Ortega tenía razón: los toros como espejo de España

EL REPASO

La extraordinaria concurrencia del público a las plazas –que no siempre va pareja al nivel de los toreros- es el certificado más válido de una reacción protaurina que esconde otras variables

¿Qué pasó con la Feria Mundial del Toro?

El Repaso: Morante, la mirada inmóvil

Roca Rey, rodeado de una multitud de jóvenes, en la pasada feria de Córdoba.
Roca Rey, rodeado de una multitud de jóvenes, en la pasada feria de Córdoba. / Joaquín Arjona/Lances De Futuro

La semana pasada esbozábamos la idea y prometimos ampliarla: para entender la historia y la realidad de España no se puede perder de vista lo que acontece en las plazas de toros, entendidas como espejos de la propia sociedad. Hace siete días recordábamos los llenazos de Sevilla; las impresionantes entradas de Madrid, incluyendo el fiasco de este mismo fin de semana, y hasta la recuperación taurina de plazas criogenizadas como las de Marbella y Cáceres. La revitalización taurina es evidente e incontestable y ha encontrado en la juventud un ariete desacomplejado que demanda –eso también- un poquito de educación taurina para moderar la sed y crecer como aficionados.

Pero el meollo de la cuestión es otro y vuelve a dar la razón a Ortega y Gasset que escribió un día que “no se puede comprender la historia de España, desde 1650 hasta hoy, quien no se haya construido con rigurosa construcción la historia de las corridas de toros en el sentido estricto del término”. La sentencia no puede ser más certera y permanece vigente: la respuesta al ataque de un ministro sectario –de escasísimo apoyo electoral y colocado por mero oportunismo político- ha sido llenar las plazas y refrescar ciertas esencias, abrazar nuestras señas de identidad. También lo dijimos en El Repaso de la pasada semana: el aire podría estar dando la vuelta…

No se trata de hablar de siglas políticas, de izquierdas o de derechas. El asunto trasciende las miserias del lamentable clase dirigente que soportamos –algo debimos hacer mal en otra vida- con la paciencia de santo Job. Hablamos de una manera de ser y entender la vida, de relacionarse con el agro y la naturaleza; de unos valores ancestrales que entran en confrontación con esa dictadura del pensamiento único en la que entran factores más que discutibles como el animalismo, el veganismo o ese ecologismo despótico que nunca se ha parado a escuchar a los hombres del campo.

Reflejos y paralelismos

Estas reflexiones nos prestan la excusa para dar un repasito a la historia de España y trazar, aunque sea de forma apresurada, algunos paralelismos interesantes. Podríamos partir de la retirada del gran Guerrita que marcó el cambio de siglo y echó el telón a toda una época de la historia del toreo. 1898 había sido el rompeolas de todos los desastres hispanos; la liquidación de las últimas migajas de un imperio en el que un día no se puso el sol. A la pérdida de las últimas colonias se unió el espíritu pesimista de un puñado de intelectuales que veían en el mundo de los toros –con todo el universo tipista o flamenquista- otro síntoma más de la decadencia del mundo hispano. Guerrita se iba a retirar un año después, en la feria del Pilar de 1899. Concluía el imperio de ultramar pero también se cerraba su el califato absoluto. Las decadencias -en el toreo y el solar patrio- iban a ser paralelas...

::::::::::

Actividad → Escribe la continuación del artículo sobre los toros como espejo de España, empezando justo después de su última oración.

::::::::::

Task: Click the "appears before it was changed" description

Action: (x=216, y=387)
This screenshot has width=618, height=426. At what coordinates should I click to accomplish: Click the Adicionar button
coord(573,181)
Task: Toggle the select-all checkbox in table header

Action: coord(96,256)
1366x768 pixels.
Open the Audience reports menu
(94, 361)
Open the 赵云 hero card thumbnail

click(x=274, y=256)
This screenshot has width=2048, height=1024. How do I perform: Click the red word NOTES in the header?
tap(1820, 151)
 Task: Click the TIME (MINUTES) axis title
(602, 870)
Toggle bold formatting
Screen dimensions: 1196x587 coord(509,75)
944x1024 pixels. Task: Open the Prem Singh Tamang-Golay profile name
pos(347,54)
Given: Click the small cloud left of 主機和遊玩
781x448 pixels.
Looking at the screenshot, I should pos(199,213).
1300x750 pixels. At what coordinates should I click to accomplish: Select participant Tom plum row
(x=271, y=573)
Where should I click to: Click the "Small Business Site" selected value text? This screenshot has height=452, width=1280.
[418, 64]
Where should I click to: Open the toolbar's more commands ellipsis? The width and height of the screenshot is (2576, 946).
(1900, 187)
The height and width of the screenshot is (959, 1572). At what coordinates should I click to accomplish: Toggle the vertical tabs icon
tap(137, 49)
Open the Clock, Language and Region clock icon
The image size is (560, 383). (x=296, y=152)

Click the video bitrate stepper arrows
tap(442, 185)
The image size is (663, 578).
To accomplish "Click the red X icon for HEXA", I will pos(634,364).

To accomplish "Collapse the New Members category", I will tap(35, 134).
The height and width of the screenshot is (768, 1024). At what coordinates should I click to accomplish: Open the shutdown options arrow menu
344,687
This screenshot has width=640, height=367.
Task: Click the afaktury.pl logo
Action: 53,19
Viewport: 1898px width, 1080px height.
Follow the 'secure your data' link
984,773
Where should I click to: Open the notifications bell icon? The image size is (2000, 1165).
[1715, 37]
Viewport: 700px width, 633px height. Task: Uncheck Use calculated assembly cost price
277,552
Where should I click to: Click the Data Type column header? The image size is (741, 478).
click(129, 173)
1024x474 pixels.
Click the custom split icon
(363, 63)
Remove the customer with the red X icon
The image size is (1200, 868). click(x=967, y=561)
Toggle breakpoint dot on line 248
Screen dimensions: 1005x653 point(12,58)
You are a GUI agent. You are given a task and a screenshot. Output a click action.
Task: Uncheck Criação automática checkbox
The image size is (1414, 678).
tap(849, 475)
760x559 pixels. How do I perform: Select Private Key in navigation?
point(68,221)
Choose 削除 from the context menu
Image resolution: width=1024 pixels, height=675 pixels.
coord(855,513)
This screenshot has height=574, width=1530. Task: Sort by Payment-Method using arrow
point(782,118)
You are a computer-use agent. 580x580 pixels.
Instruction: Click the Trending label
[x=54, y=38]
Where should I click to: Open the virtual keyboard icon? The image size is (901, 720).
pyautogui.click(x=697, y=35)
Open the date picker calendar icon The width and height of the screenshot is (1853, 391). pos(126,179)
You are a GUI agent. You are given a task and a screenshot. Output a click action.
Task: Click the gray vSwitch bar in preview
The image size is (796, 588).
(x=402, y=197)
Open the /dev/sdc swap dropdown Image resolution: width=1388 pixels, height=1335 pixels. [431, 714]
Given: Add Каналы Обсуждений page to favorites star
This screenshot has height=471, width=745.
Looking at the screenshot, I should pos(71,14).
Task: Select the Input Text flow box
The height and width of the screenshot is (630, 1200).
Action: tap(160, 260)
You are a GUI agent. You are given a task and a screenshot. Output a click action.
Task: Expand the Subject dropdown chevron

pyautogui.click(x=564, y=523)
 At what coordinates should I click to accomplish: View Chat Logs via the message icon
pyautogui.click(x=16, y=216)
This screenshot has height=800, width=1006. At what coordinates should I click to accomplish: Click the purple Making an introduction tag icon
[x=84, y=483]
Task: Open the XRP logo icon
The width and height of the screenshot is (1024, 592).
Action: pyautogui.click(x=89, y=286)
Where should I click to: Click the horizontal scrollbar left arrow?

::::::::::

Respuesta final →
Después del coloso llegarían Machaquito y Bombita, paladines de esa dura Edad de Bronce que iba a preparar el terreno de Joselito y Belmonte. Pero ambos colosos no pueden ser entendidos fuera del florecimiento cultural que empieza a operarse en la piel de toro mientras en Europa suenan tambores de guerra. La Edad de Plata de la cultura española va a coincidir con la del toreo, acotada entre dos muertes: la de Gallito en Talavera en 1920 y la de su cuñado Ignacio Sánchez Mejías después de la cornada de Manzanares, hace ya 90 años.

No dejaba de ser una peculiar antesala taurina de la contienda fraticida que estaba a punto de asolar España. Y en la posguerra surgió un torero que iba a simbolizar como ninguno el espíritu ascético de aquellos años de autarquía. Hablamos, como no, de Manolete que también cerca con su muerte –instalada en el imaginario hispano- otra época de España. Otro cordobés, de Palma del Río, simbolizaría algunos años después la España del aperturismo, del seiscientos y el apartamento en Torremolinos. El Cordobés revoluciona el cotarro y es el torero ye-ye, un espejo del desarrollismo, un beatle con traje de luces…

De la Transición a nuestros días

Pero la historia no se detiene y vuelve a marcar asombrosos paralelismos: la transformación de la plaza de Madrid –convertida en senado intransigente e inquisitorial- es paralela a los años grises del tardofranquismo y la irrupción de una prensa pretendidamente regeneracionista que acabaría chapoteando en el integrismo a la vez que se estrena el llamado toro del guarismo. Fue en la temporada de 1973 mientras se empieza a hablar de fraude, manipulación… El toreo iba a iniciar su propia transición, paralela a la política, que sólo concluiría con la muerte de Paquirri en 1984.

Dos años antes se había producido la victoria del PSOE que finiquitaba esa transición política. Y sólo un año después, en la Feria de Abril de 1985, se iba a producir la irrupción definitiva de Espartaco después de cuajar al célebre toro Buenasuerte de Manolo González. No hay torero más ochentero, más emblemático de la propia democracia… Podríamos ampliar el asunto, hasta escribir un libro sobre ello… Roca Rey, un torero de masas que conecta con la juventud de hoy, encarna hoy ese papel de ídolo y es fiel a las virtudes y los defectos de su propio tiempo. Como siempre fue...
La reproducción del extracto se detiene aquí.